┏━━

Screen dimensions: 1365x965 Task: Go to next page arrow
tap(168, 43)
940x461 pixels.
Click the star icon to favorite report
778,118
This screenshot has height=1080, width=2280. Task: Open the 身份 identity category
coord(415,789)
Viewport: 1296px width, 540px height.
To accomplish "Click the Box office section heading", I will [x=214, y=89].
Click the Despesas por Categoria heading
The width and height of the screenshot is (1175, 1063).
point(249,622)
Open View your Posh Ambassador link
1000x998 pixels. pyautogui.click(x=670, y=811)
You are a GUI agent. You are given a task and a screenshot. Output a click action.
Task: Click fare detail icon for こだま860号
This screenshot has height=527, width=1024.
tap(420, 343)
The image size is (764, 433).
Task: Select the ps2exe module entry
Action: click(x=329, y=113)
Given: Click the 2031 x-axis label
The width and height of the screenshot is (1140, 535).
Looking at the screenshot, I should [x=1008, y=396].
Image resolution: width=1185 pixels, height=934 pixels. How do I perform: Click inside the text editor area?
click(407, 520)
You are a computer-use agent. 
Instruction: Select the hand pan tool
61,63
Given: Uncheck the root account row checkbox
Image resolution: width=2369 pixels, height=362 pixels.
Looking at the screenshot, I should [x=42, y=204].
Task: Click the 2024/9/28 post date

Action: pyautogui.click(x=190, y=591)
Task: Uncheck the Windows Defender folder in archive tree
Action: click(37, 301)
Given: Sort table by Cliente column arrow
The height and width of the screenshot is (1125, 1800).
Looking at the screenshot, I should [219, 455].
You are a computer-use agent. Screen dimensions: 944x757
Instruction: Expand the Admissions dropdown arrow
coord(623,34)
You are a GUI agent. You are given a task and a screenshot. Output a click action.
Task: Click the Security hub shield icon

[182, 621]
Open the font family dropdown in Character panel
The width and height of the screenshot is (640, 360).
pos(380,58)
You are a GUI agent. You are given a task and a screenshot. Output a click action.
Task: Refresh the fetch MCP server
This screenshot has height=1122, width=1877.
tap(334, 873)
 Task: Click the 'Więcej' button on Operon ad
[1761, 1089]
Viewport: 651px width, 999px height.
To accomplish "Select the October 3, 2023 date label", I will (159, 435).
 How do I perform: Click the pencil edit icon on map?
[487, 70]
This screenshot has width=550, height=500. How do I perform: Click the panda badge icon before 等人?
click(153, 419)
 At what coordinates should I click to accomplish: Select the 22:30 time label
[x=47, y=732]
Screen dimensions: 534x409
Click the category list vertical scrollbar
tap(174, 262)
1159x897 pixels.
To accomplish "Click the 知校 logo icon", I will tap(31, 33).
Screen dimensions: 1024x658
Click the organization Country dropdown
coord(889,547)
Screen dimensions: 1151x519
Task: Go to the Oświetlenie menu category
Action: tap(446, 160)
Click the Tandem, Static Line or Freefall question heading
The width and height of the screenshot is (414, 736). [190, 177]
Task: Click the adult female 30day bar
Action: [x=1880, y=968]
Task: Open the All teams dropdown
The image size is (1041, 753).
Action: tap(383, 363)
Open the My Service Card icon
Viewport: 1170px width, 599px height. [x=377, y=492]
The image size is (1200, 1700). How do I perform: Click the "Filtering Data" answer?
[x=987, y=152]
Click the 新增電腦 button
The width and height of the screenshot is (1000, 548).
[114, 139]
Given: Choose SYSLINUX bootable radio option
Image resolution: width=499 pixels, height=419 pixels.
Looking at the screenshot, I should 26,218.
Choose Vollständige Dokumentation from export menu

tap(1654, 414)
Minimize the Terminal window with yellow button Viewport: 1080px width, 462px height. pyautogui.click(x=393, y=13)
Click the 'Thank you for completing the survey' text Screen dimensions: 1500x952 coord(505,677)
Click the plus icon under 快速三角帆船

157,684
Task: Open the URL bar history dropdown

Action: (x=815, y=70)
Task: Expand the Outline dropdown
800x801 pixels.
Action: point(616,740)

┗━━

▶ **Exercise aim**:
Put the lines above into a JSON list of strings, one string per line, leaving out blank lines.

▶ **Written solution**:
[
  "Screen dimensions: 1365x965 Task: Go to next page arrow",
  "tap(168, 43)",
  "940x461 pixels.",
  "Click the star icon to favorite report",
  "778,118",
  "This screenshot has height=1080, width=2280. Task: Open the 身份 identity category",
  "coord(415,789)",
  "Viewport: 1296px width, 540px height.",
  "To accomplish \"Click the Box office section heading\", I will [x=214, y=89].",
  "Click the Despesas por Categoria heading",
  "The width and height of the screenshot is (1175, 1063).",
  "point(249,622)",
  "Open View your Posh Ambassador link",
  "1000x998 pixels. pyautogui.click(x=670, y=811)",
  "You are a GUI agent. You are given a task and a screenshot. Output a click action.",
  "Task: Click fare detail icon for こだま860号",
  "This screenshot has height=527, width=1024.",
  "tap(420, 343)",
  "The image size is (764, 433).",
  "Task: Select the ps2exe module entry",
  "Action: click(x=329, y=113)",
  "Given: Click the 2031 x-axis label",
  "The width and height of the screenshot is (1140, 535).",
  "Looking at the screenshot, I should [x=1008, y=396].",
  "Image resolution: width=1185 pixels, height=934 pixels. How do I perform: Click inside the text editor area?",
  "click(407, 520)",
  "You are a computer-use agent. ",
  "Instruction: Select the hand pan tool",
  "61,63",
  "Given: Uncheck the root account row checkbox",
  "Image resolution: width=2369 pixels, height=362 pixels.",
  "Looking at the screenshot, I should [x=42, y=204].",
  "Task: Click the 2024/9/28 post date",
  "Action: pyautogui.click(x=190, y=591)",
  "Task: Uncheck the Windows Defender folder in archive tree",
  "Action: click(37, 301)",
  "Given: Sort table by Cliente column arrow",
  "The height and width of the screenshot is (1125, 1800).",
  "Looking at the screenshot, I should [219, 455].",
  "You are a computer-use agent. Screen dimensions: 944x757",
  "Instruction: Expand the Admissions dropdown arrow",
  "coord(623,34)",
  "You are a GUI agent. You are given a task and a screenshot. Output a click action.",
  "Task: Click the Security hub shield icon",
  "[182, 621]",
  "Open the font family dropdown in Character panel",
  "The width and height of the screenshot is (640, 360).",
  "pos(380,58)",
  "You are a GUI agent. You are given a task and a screenshot. Output a click action.",
  "Task: Refresh the fetch MCP server",
  "This screenshot has height=1122, width=1877.",
  "tap(334, 873)",
  " Task: Click the 'Więcej' button on Operon ad",
  "[1761, 1089]",
  "Viewport: 651px width, 999px height.",
  "To accomplish \"Select the October 3, 2023 date label\", I will (159, 435).",
  " How do I perform: Click the pencil edit icon on map?",
  "[487, 70]",
  "This screenshot has width=550, height=500. How do I perform: Click the panda badge icon before 等人?",
  "click(153, 419)",
  " At what coordinates should I click to accomplish: Select the 22:30 time label",
  "[x=47, y=732]",
  "Screen dimensions: 534x409",
  "Click the category list vertical scrollbar",
  "tap(174, 262)",
  "1159x897 pixels.",
  "To accomplish \"Click the 知校 logo icon\", I will tap(31, 33).",
  "Screen dimensions: 1024x658",
  "Click the organization Country dropdown",
  "coord(889,547)",
  "Screen dimensions: 1151x519",
  "Task: Go to the Oświetlenie menu category",
  "Action: tap(446, 160)",
  "Click the Tandem, Static Line or Freefall question heading",
  "The width and height of the screenshot is (414, 736). [190, 177]",
  "Task: Click the adult female 30day bar",
  "Action: [x=1880, y=968]",
  "Task: Open the All teams dropdown",
  "The image size is (1041, 753).",
  "Action: tap(383, 363)",
  "Open the My Service Card icon",
  "Viewport: 1170px width, 599px height. [x=377, y=492]",
  "The image size is (1200, 1700). How do I perform: Click the \"Filtering Data\" answer?",
  "[x=987, y=152]",
  "Click the 新增電腦 button",
  "The width and height of the screenshot is (1000, 548).",
  "[114, 139]",
  "Given: Choose SYSLINUX bootable radio option",
  "Image resolution: width=499 pixels, height=419 pixels.",
  "Looking at the screenshot, I should 26,218.",
  "Choose Vollständige Dokumentation from export menu",
  "tap(1654, 414)",
  "Minimize the Terminal window with yellow button Viewport: 1080px width, 462px height. pyautogui.click(x=393, y=13)",
  "Click the 'Thank you for completing the survey' text Screen dimensions: 1500x952 coord(505,677)",
  "Click the plus icon under 快速三角帆船",
  "157,684",
  "Task: Open the URL bar history dropdown",
  "Action: (x=815, y=70)",
  "Task: Expand the Outline dropdown",
  "800x801 pixels.",
  "Action: point(616,740)"
]